More broadly, many of the same conditions that shape Kutupalong-Balukhali also underpin patterns of global urbanization and impact global politics, sometimes in unpredictable ways. While refugees leave their homes under the threat of persecution, urban migrants are often driven by events that unravel over the course of decades, not days. Around the world, poverty pushes the rural poor toward new opportunities in cities. Effects from economic stagnation and climate change ripple outwards from Saharan Africa across the Mediterranean into Europe, and gang violence in Central America leads migrants to seek asylum along the southern border of the U.S. In these places, and many others, an immigration “crisis” hinges largely on a semantic distinction between “refugee” and “migrant” (“economic” or otherwise) that determines who gets the right to cross which borders.

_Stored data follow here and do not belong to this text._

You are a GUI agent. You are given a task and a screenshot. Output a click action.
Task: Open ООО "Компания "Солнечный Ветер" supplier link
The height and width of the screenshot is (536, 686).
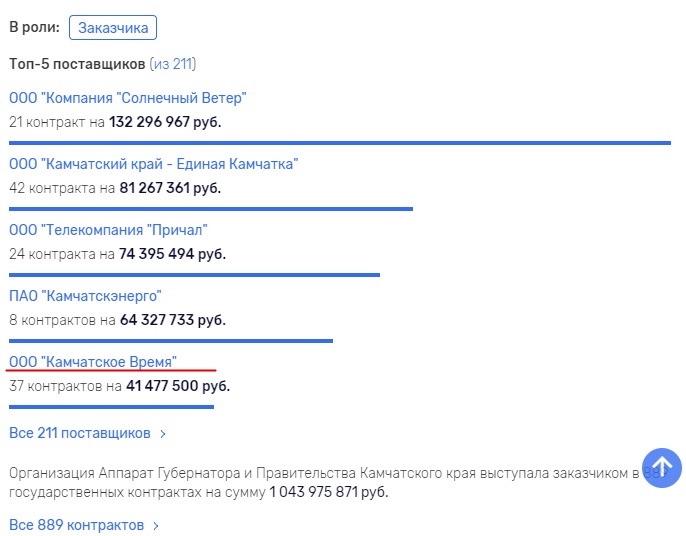pos(128,98)
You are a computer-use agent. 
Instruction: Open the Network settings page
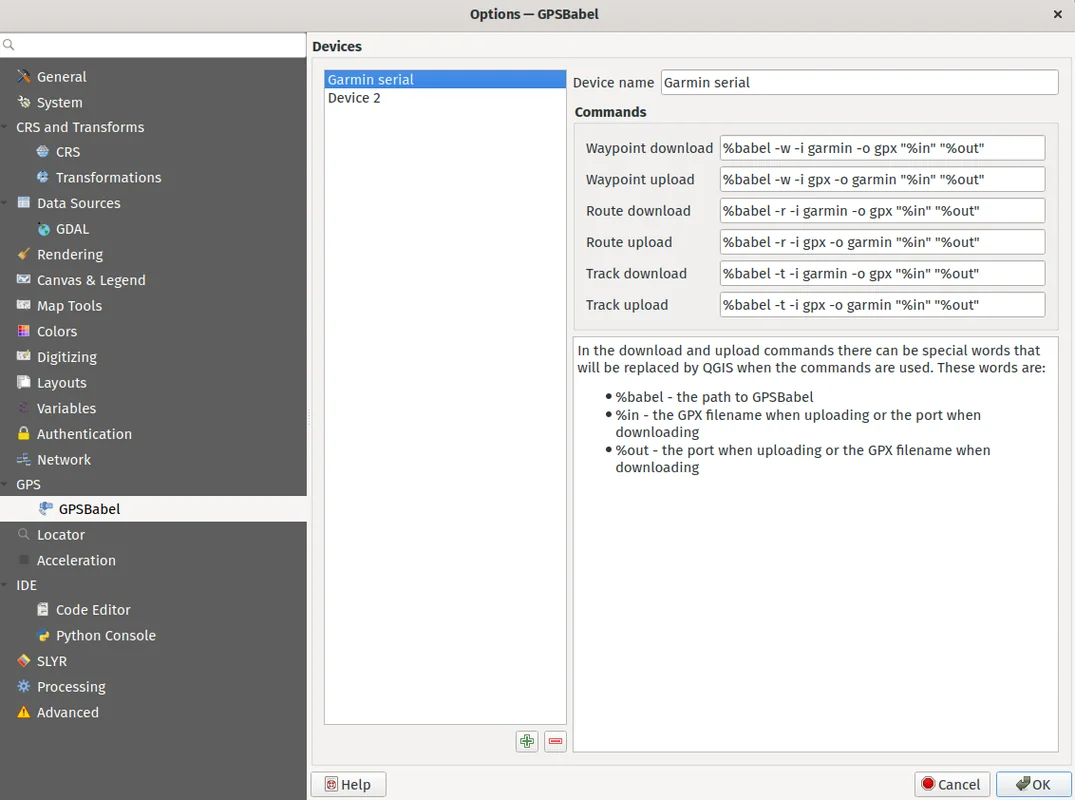[x=63, y=460]
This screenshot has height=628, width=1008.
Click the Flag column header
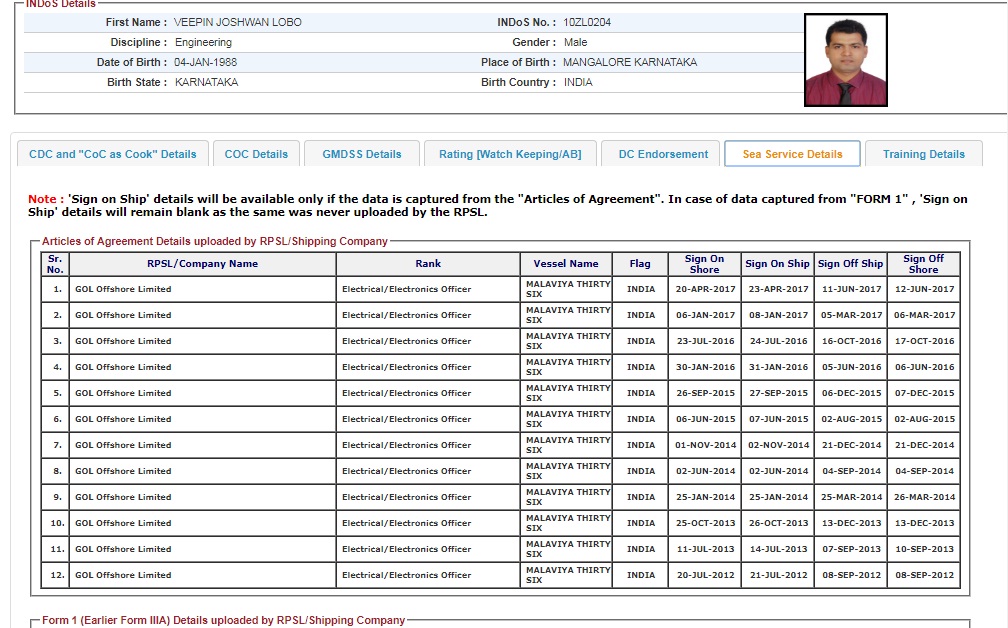coord(640,264)
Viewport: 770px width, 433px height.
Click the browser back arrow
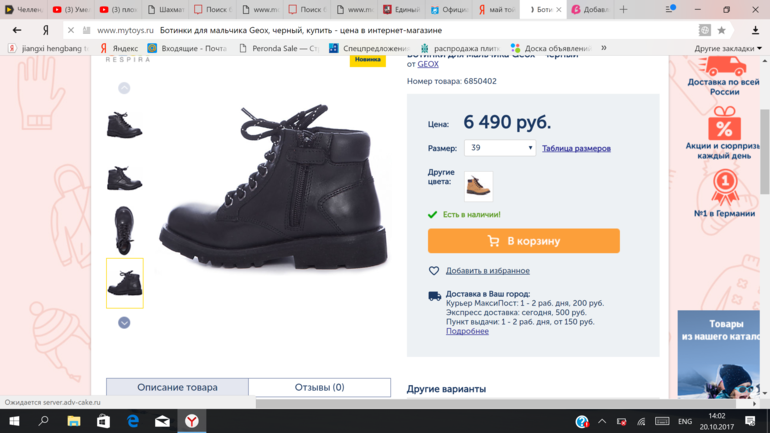(17, 30)
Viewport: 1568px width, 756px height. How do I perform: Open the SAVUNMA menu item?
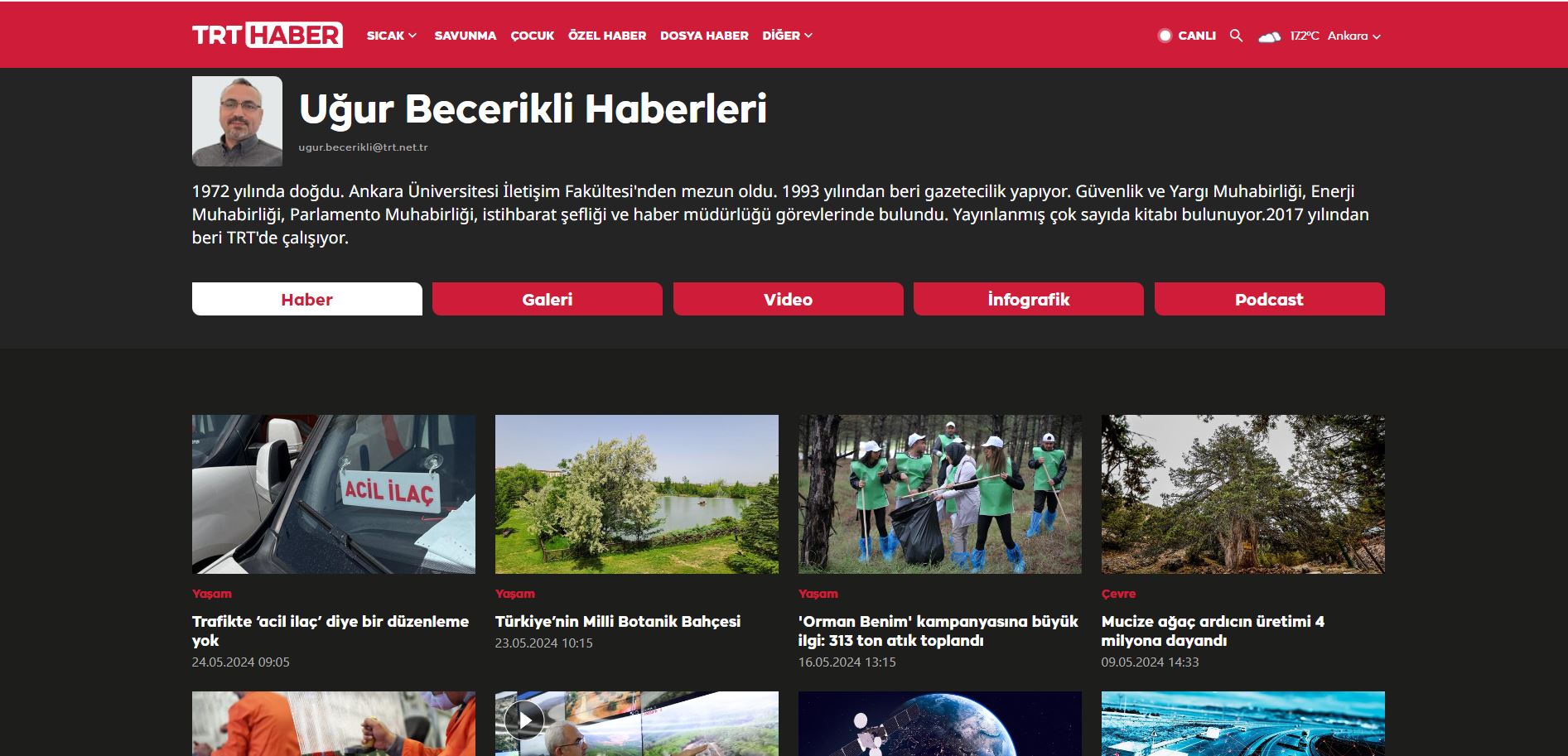(x=465, y=36)
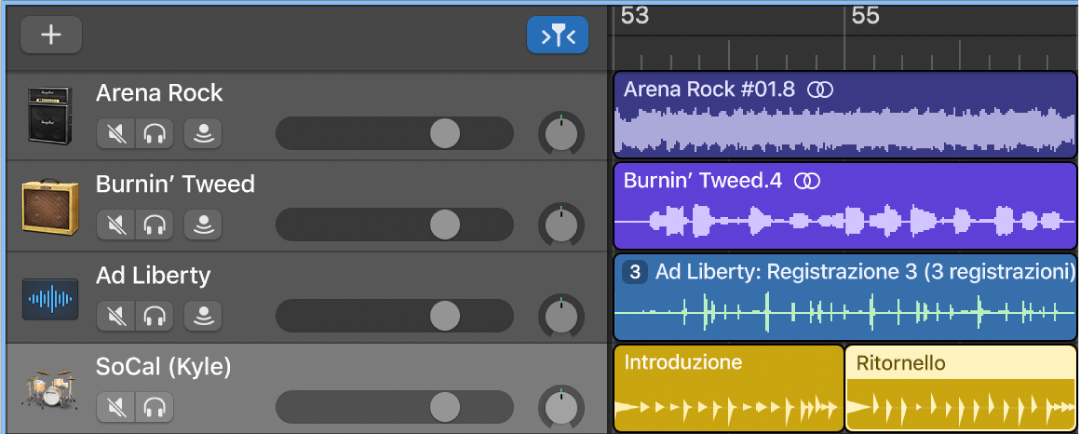Screen dimensions: 1080x436
Task: Click the Arena Rock pan knob
Action: 561,134
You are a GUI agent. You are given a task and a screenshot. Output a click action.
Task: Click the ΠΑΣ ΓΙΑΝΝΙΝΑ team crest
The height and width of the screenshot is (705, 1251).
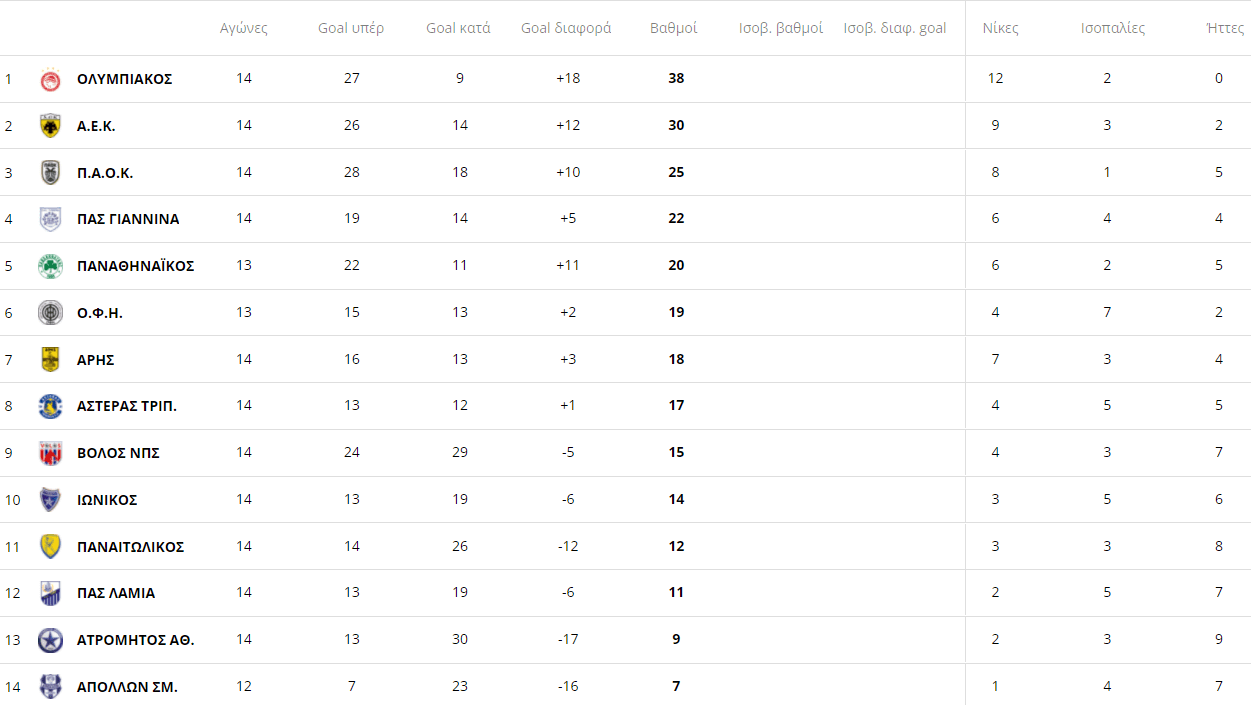coord(50,219)
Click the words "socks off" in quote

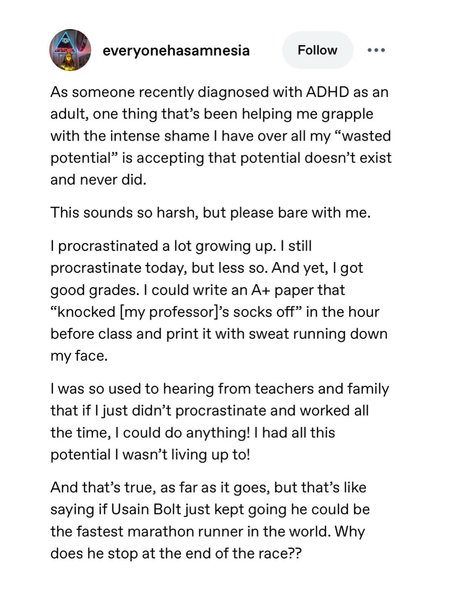click(267, 312)
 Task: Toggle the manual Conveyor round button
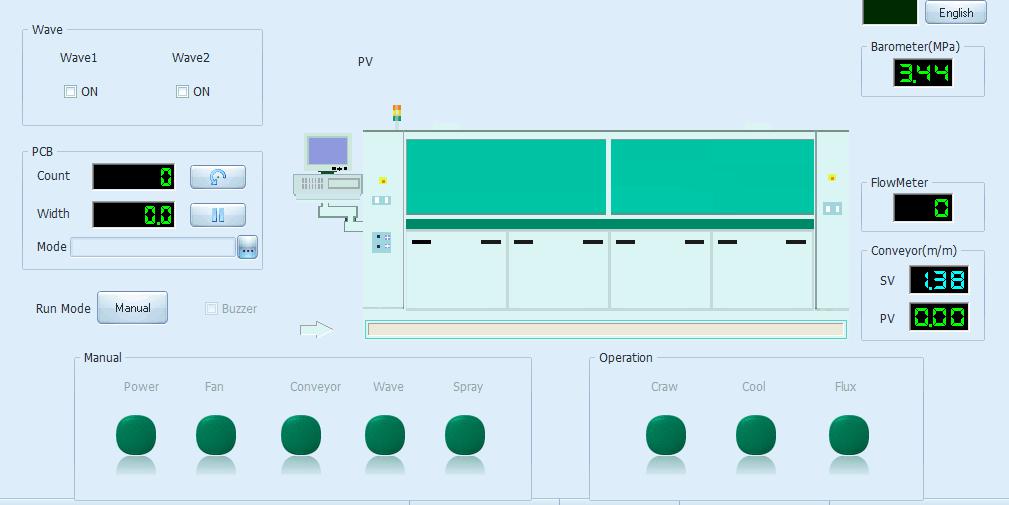point(301,435)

If the distinction between migrant and refugee seems somewhat artificial, the legal status attached to these labels is real. Although Bangladesh has generally allowed Rohingya asylum seekers to cross its borders based on their justified fear of persecution, it is not a signatory to either of the two foundational international agreements on the rights of refugees, the Convention Relating to the Status of Refugees (1951) or its 1967 Protocol. Without official refugee status, the Rohingya are subject to a selectively applied Bangladeshi law from 1946 that restricts the movements of all noncitizens. While aid workers pass in and out of the camps easily (at least most of the day; access is restricted at night and on weekends), the Bangladeshi authorities monitor refugees more carefully, including through a series of checkpoints leading to the camps. These restrictions on movement translate into a different kind of immobility for refugees, who are denied access to education and livelihoods outside the camps. The result is that the sort of improvisation that often characterizes urban living—the creative solutions that residents devise to improve their lot, including, at times, stepping in where government is absent—is discouraged in the camps. 

In other ways, however, the refugee camps look more similar to cities around the world. Like the camps, informal settlements undergo a continual process of maturation into established city neighborhoods, looking beyond housing to incorporate “second-order” services—transportation, recreation, waste management—that are often conspicuously absent long after the settlement is absorbed by the city. Like the Rohingya, the inhabitants of these informal settlements live in limbo, their legal rights to city services disputed, or officially recognized and then ignored. 

Later, after the rebuilding, as the camp resumes its outward expansion and temporary urban facilities become permanent, it is worth remembering that the hundreds of thousands who live there remains something less than citizens. They are not alone in this regard. Places like Kutupalong-Balukhali may be ground zero for answering knotty questions related to the rights of migrants to live, work, and move freely, but what happens there, and in cities and along borders around the world, are iterations on a theme.